There have been historically two main ways of dealing with the world around us. The predominant way has been to deny that there is any intrinsic goodness in the world and to insist that our true destiny lies elsewhere. According to this view, the aim of human existence is to shake off the shackles of creation and exit to a realm of bliss and joy. Creation is seen as something that cannot be redeemed, but that must be destroyed. 

And unfortunately, this is how many of us Christians view creation. We believe that God will have to utterly do away with the world and universe as we know it. We see this kind of a majority view in The Chronicles of Narnia, where, in The Final Battle, Aslan destroys Narnia and takes the children and faithful Narnians away from that world.

But have we forgotten how our scriptures begin? God, after creating various things, declares that creation is good. If God is capable of redeeming the very humans who were the cause of creation’s groaning, is he so powerless that he cannot redeem creation itself?

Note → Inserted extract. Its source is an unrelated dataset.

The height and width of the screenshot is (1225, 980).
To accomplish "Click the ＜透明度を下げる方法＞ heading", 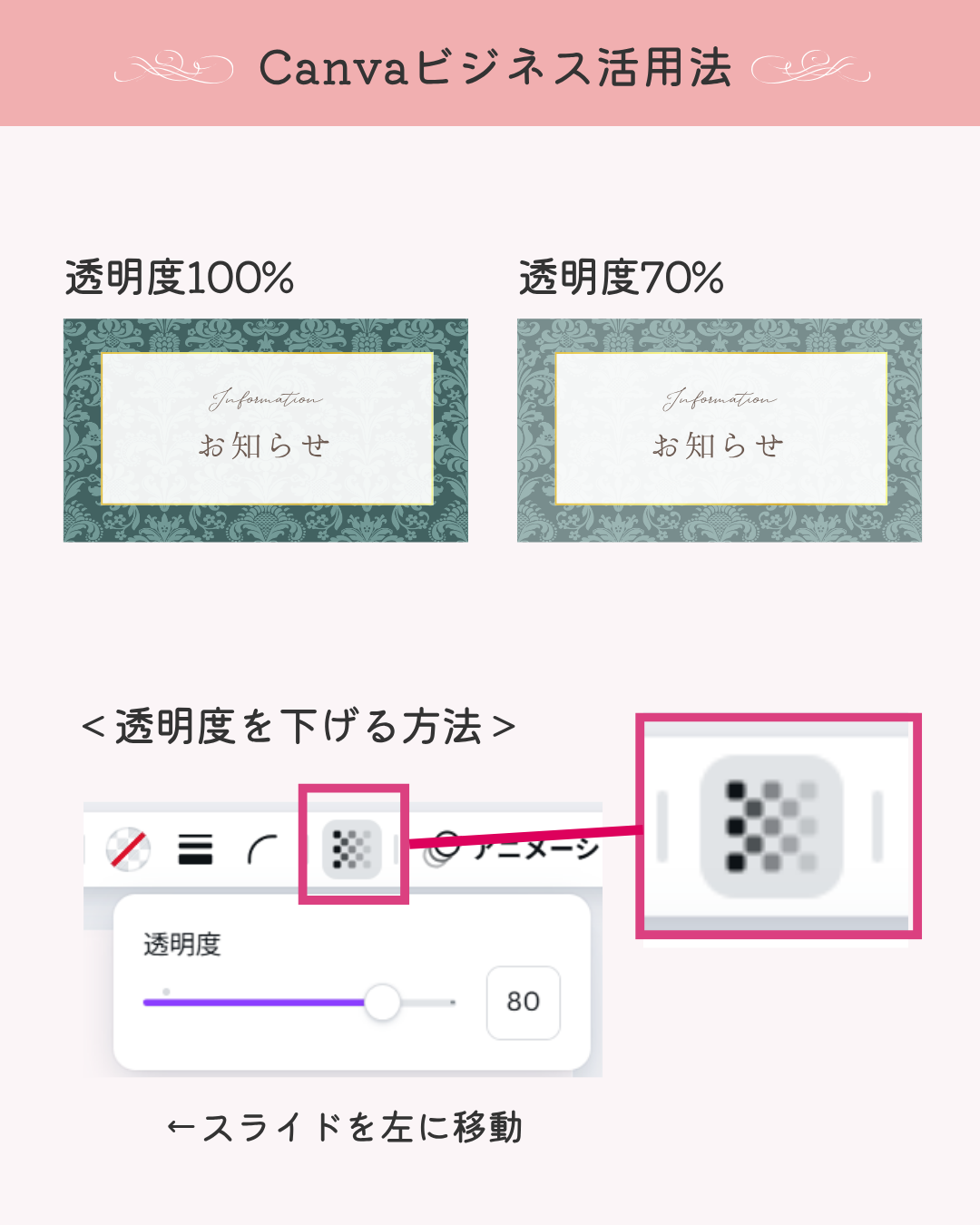I will (x=299, y=727).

Is he able to redeem those who willfully rebelled against him but can do nothing about the rest of creation which is in its current state because he made it so? The logical inconsistency is mind-boggling. 

We must remember that creation is not a display of God’s power. Rather it is an expression of his love. And love does not so easily part with the beloved. Love would rather die than see its beloved perish. We believe that easily about Jesus’ work as applicable to humans. But we stop there.

Paul, however, insists that creation is groaning because it waits for its own redemption. Creation waits in hope that God, who subjected it to futility, will not utterly forget and destroy it. 

And so we have a second, minority way of viewing creation. This is a holistic way, not an anthropocentric way. It insists that God is God not just of humans, but also of every part of creation and that God is deeply desirous of redeeming creation as well.

This is why the Harry Potter books struck a chord with so many young people. After taking them through seven books, after Voldemort is finally vanquished, J.K. Rowling ends with the simple words, “All was well.” Things were as they should be.

And this is why The Lord of the Rings strikes a chord. The Hobbits battle the forces of evil, not so that they can escape, but so that they can go back to the Shire they love. The story tells us that it is not okay for creation to become collateral damage in the process of our redemption. 

No! Rather, as Paul writes, “Creation itself will be liberated from its bondage to decay and brought into the freedom and glory of the children of God.”